Whortleberry Hollow is tucked between residential property along Cushing Street on the west, Whiting Street on the south, Gardner Street on the east and the New Boston Golf Club on the north. The center of the property is low lying with a small sheltered valley, or hollow, in its middle containing wetlands and a small stream which runs north and ultimately flows into Plymouth River. On the southwest end of the property is a meadow which connects to Gardner Street to the east and has woods on the south, west and north sides. Further north, on the east side and west side are tree covered hills. In 1983 this 13-acre tract of land was given to the Hingham Land Conservation Trust by Suvia P. Whittemore in memory of the late Arthur E. Whittemore, Hingham’s Town Moderator for many years. Mrs. Whittemore also donated 3 acres across Gardner Street to the Conservation Commission, for wildlife and watershed protection. In 2019 Eagle Scout Evan Lamlein made and installed 3 benches on the property and Eagle Scout Trent Hesselman constructed a 32-foot long boardwalk through wetlands.

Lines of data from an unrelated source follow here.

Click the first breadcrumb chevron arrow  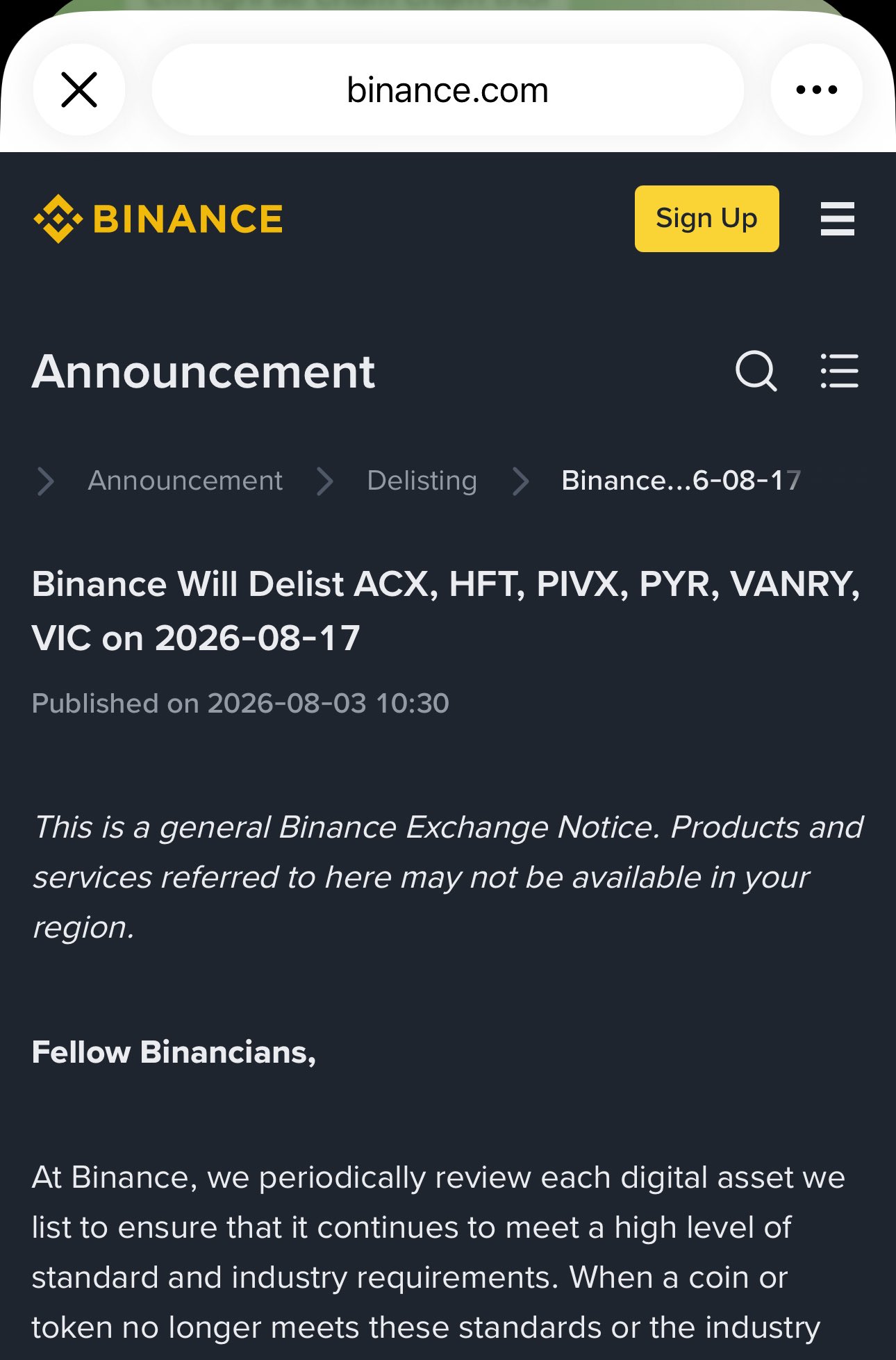(46, 481)
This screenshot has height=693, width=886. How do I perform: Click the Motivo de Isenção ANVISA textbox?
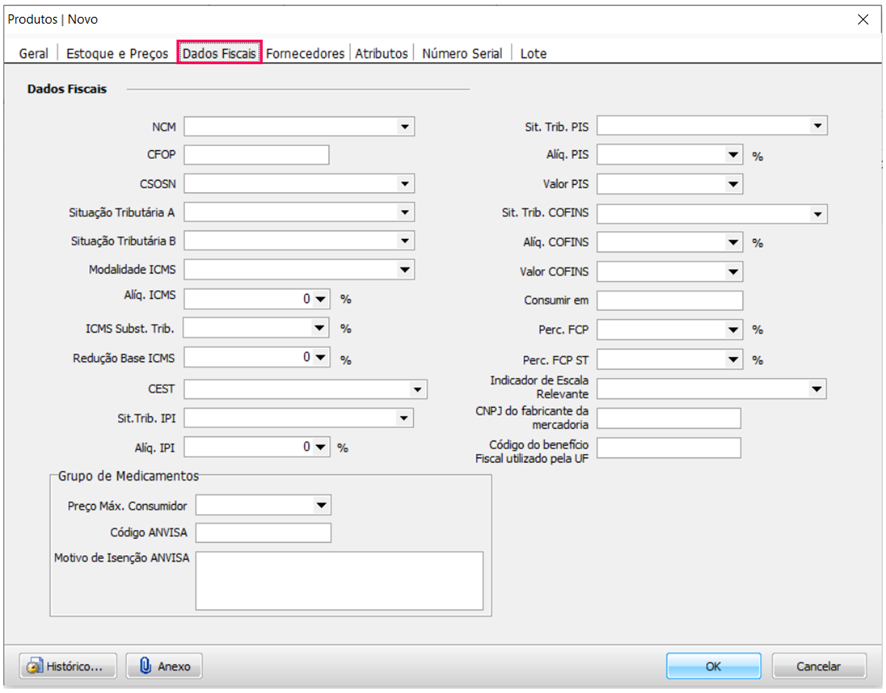[339, 580]
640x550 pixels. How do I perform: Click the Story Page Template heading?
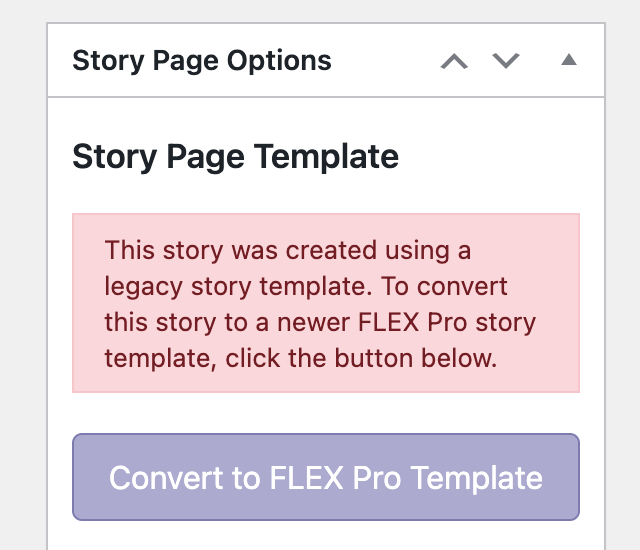[236, 157]
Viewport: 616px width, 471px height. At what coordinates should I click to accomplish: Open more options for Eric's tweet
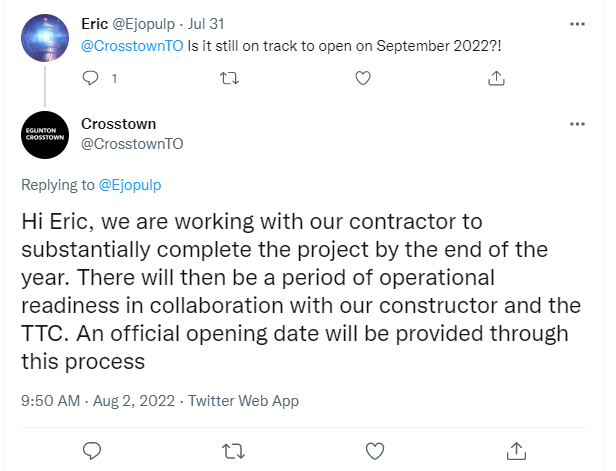click(x=576, y=22)
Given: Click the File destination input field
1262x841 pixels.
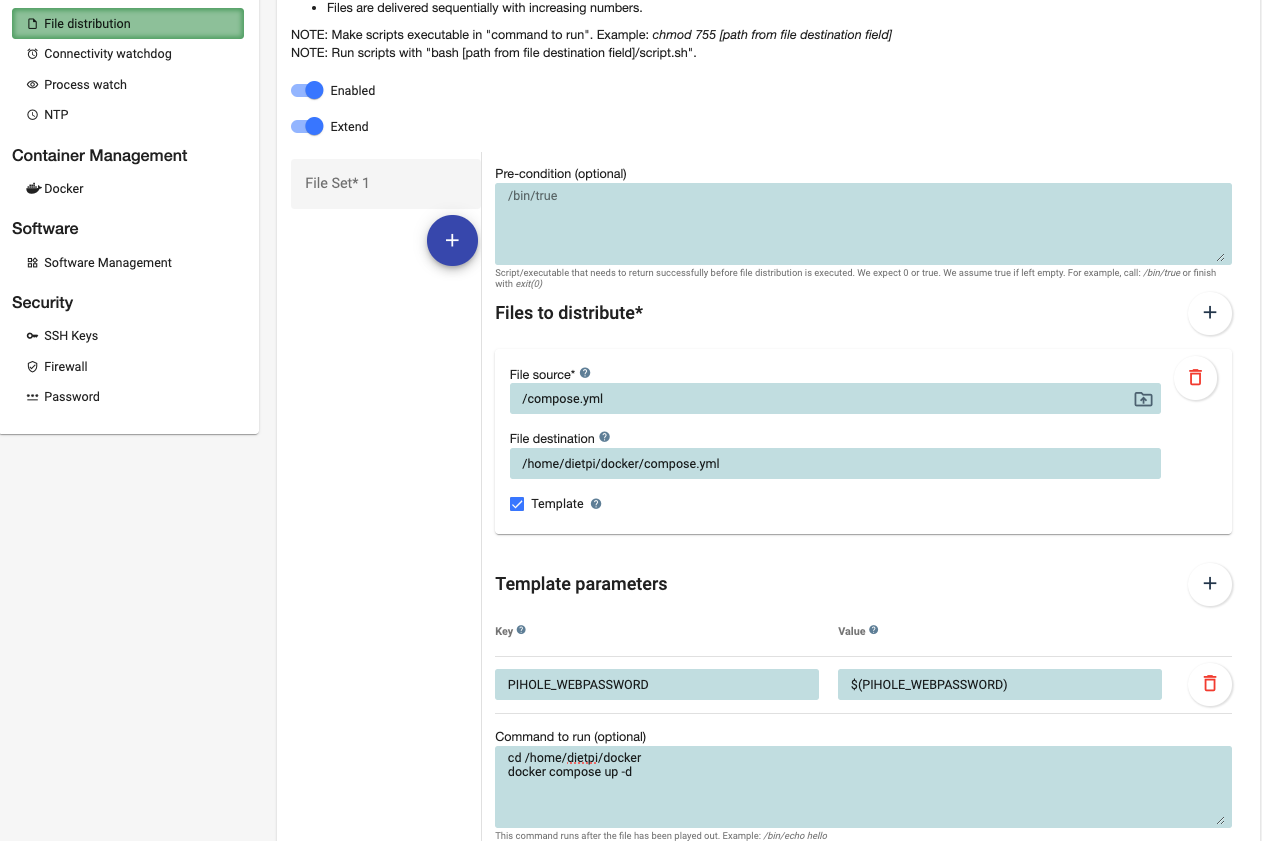Looking at the screenshot, I should coord(834,463).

The property presumably got its name from the presence of whortleberries. Whortleberry is a common name for vaccinium myrtillus or European blueberry, a species of shrub with edible fruit of blue color Other common names for the plant are “bilberry”, “blaeberry”, and “wimberry”. It has much in common with the American blueberry.
Public footpath access to Whortleberry Hollow is from granite steps at Hingham Land Conservation Trust sign at 430 Cushing Street. There is limited parking off the west side of Cushing Street across from the entrance.